Het schuttersgilde: broederschap, bamivlees en bingo

Ze hebben een wat oubollig imago, maar veel leden zweren bij hun schuttersgilde. Waarom? Een kijkje bij Sint Hubertus in Berkel-Enschot.

José Bouwens (63) uit Heukelom tuurt door het vizier van haar geweer. Op het gildeterrein in Berkel-Enschot staan zeven palen, met bovenop elke paal drie pennen. Een daarvan houdt Bouwens onder schot. Het geweer rust op haar schouder, en wijst schuin omhoog. Haar gezicht is zorgvuldig opgemaakt, ze draagt een kek paars jasje. ‘Klang!’ Met een metalig geluid raakt te kogel één van de pennen bovenop de paal.

‘Punt!’, roept jurylid Mart van Raak vanachter zijn grote zonnebril. Tijdens schietwedstrijden dragen de leden van het schuttersgilde gewoon hun vrijetijdskleding of een bodywarmer met gilde-logo. Dat schiet lekkerder dan in een folkloristisch gildetenue.

Noodklok
De schuttersgilden stonden dit najaar ineens volop in de belangstelling. Het Tilburgs gilde Sint Dionysius luidde de noodklok: er is te weinig aanwas om het voorbestaan veilig te stellen. Jongeren kiezen voor andere hobby’s, twintigers en dertigers hebben drukke levens waarin het gildebroederschap niet meer past.

De hoogste tijd om eens een kijkje te nemen op een gildeterrein. Want wat doen die gilden nou precies? En waarom houden de gildeleden wél vast aan deze traditie?

Varkensvlees

Op het gildeterrein van Sint Hubertus tussen de maïsvelden bij Berkel-Enschot (gemeente Tilburg) strijden deze middag leden van veertien gilden uit de regio om de eer, en om een paar kilo varkensvlees. Jaarlijks zijn er veertien van deze wedstrijden, steeds bij een ander gilde. Alleen de gilden die ook schieten met het geweer doen mee.

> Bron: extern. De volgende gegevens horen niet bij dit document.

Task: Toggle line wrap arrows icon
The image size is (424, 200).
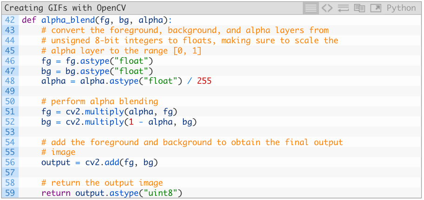Action: (x=343, y=8)
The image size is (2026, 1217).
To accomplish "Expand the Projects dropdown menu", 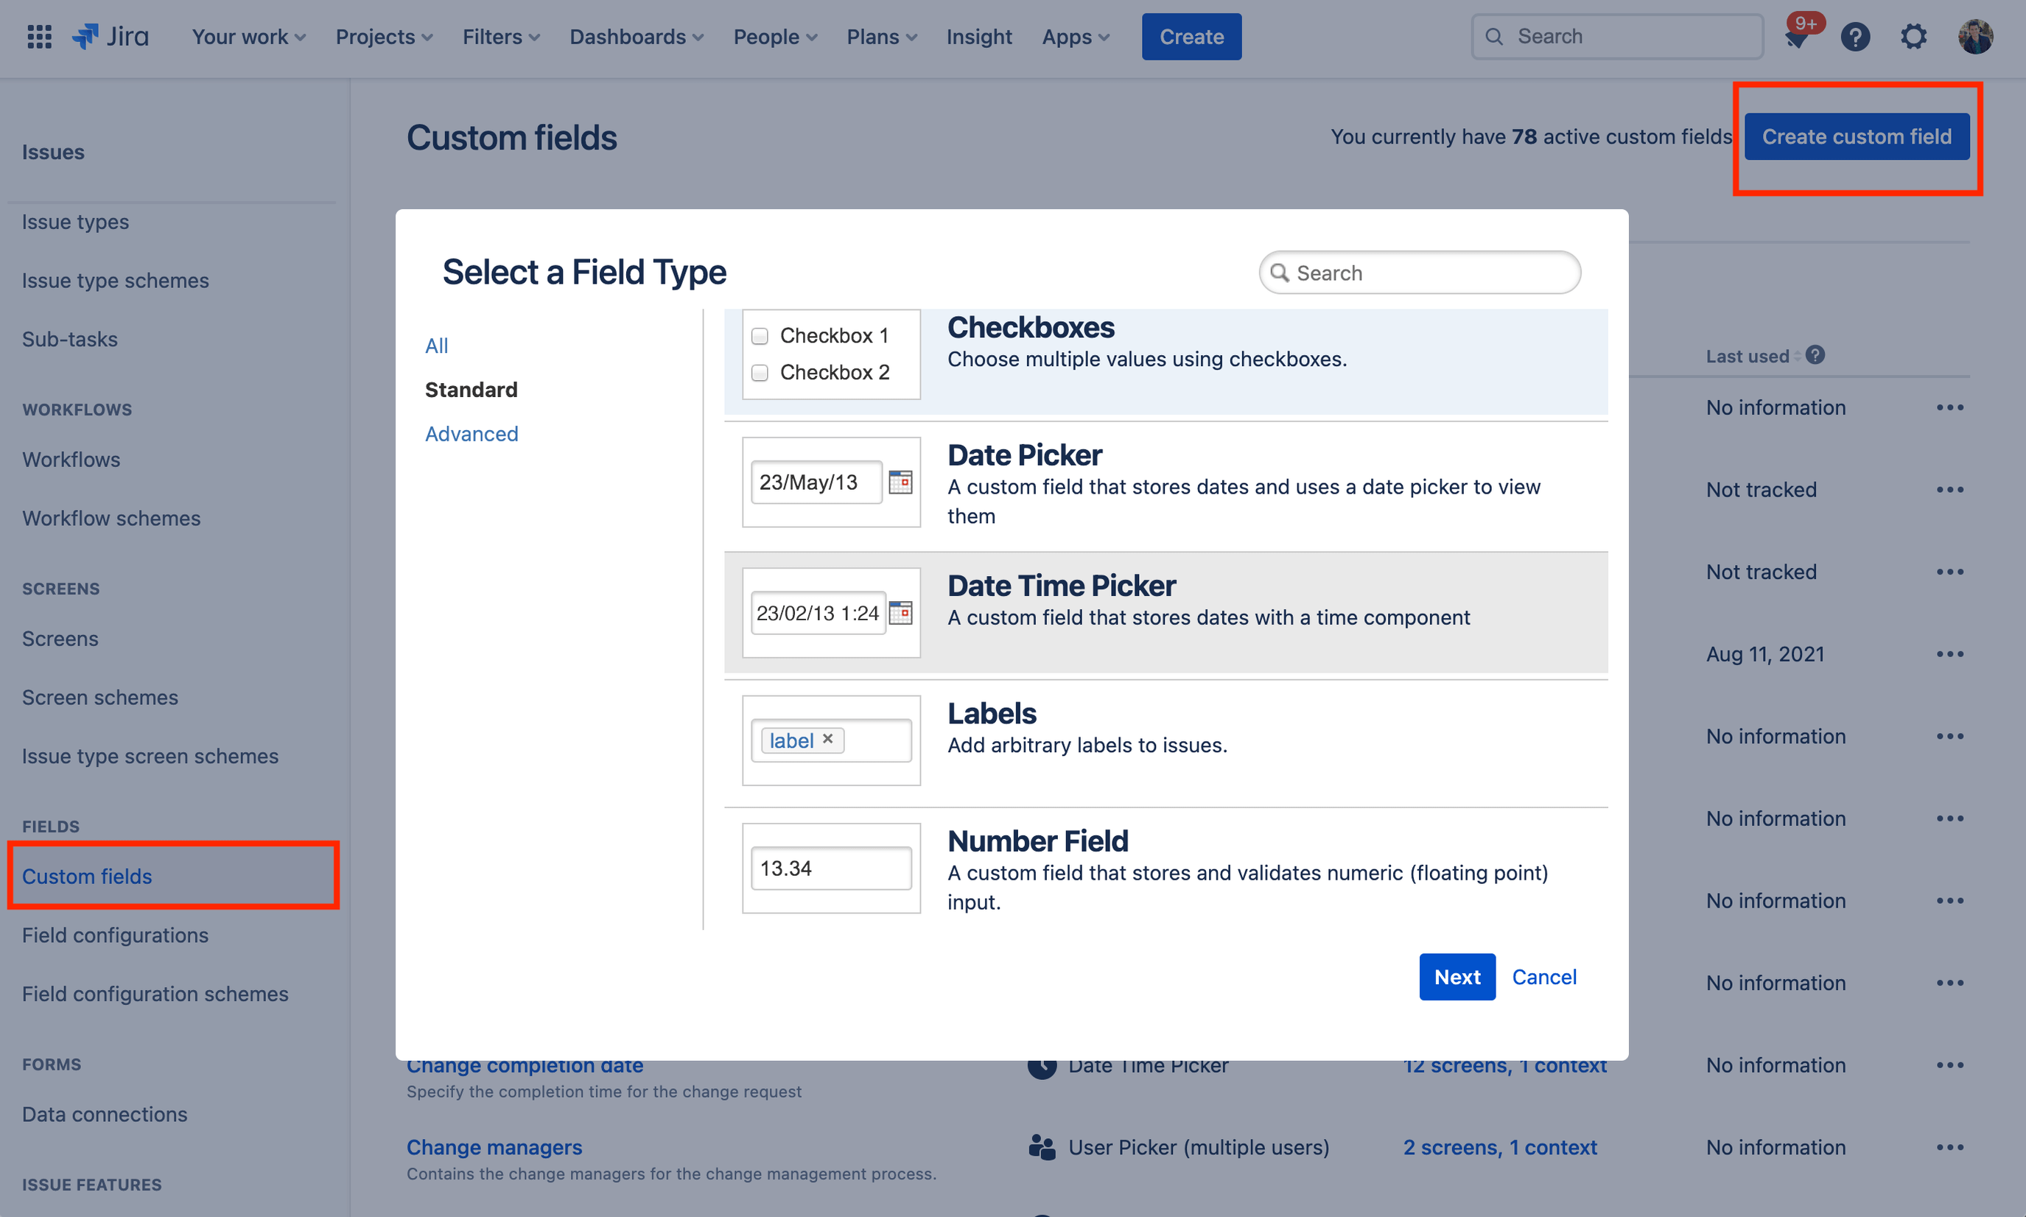I will point(382,34).
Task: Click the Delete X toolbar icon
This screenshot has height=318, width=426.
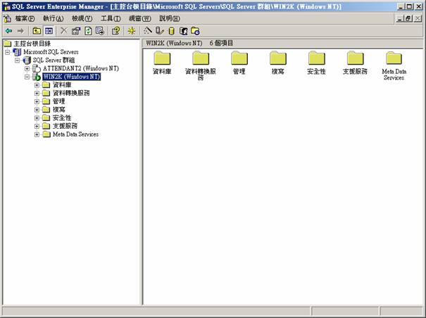Action: coord(64,31)
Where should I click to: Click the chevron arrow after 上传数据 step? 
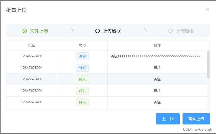pos(145,31)
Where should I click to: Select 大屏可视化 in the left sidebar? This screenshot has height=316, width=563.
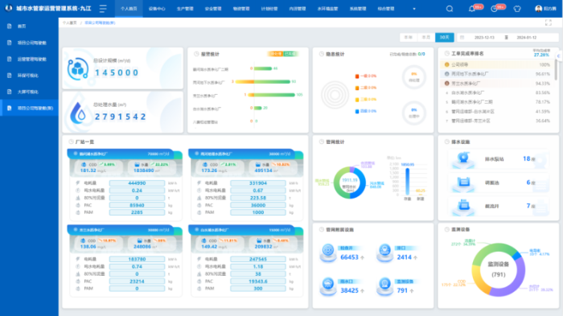(28, 92)
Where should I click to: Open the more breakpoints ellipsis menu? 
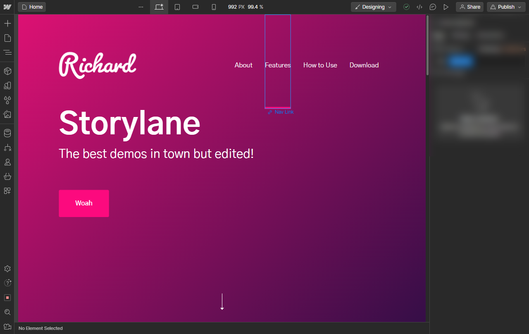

Andere gilden schieten bijvoorbeeld met de kruisboog, en organiseren hun eigen concours.

Het zijn vaak speklappen, verse worst, hamlappen en fricandeau

Vroeger werd speciaal voor het ‘vleesconcours’ een varken geslacht, nu is het vlees gewoon besteld. ‘Het zijn vaak speklappen, verse worst, hamlappen en fricandeau’, legt Mien Bertens van Sint Hubertus uit. ‘Bij de vorige wedstrijd werd ik eerste bij de dames, en kreeg ik twee kilo mee.’ Wat je daarmee moet? ‘Ach, je kunt er verschillende dingen van maken hè. Fricandeau kan ook gewoon in de nasi of bami.’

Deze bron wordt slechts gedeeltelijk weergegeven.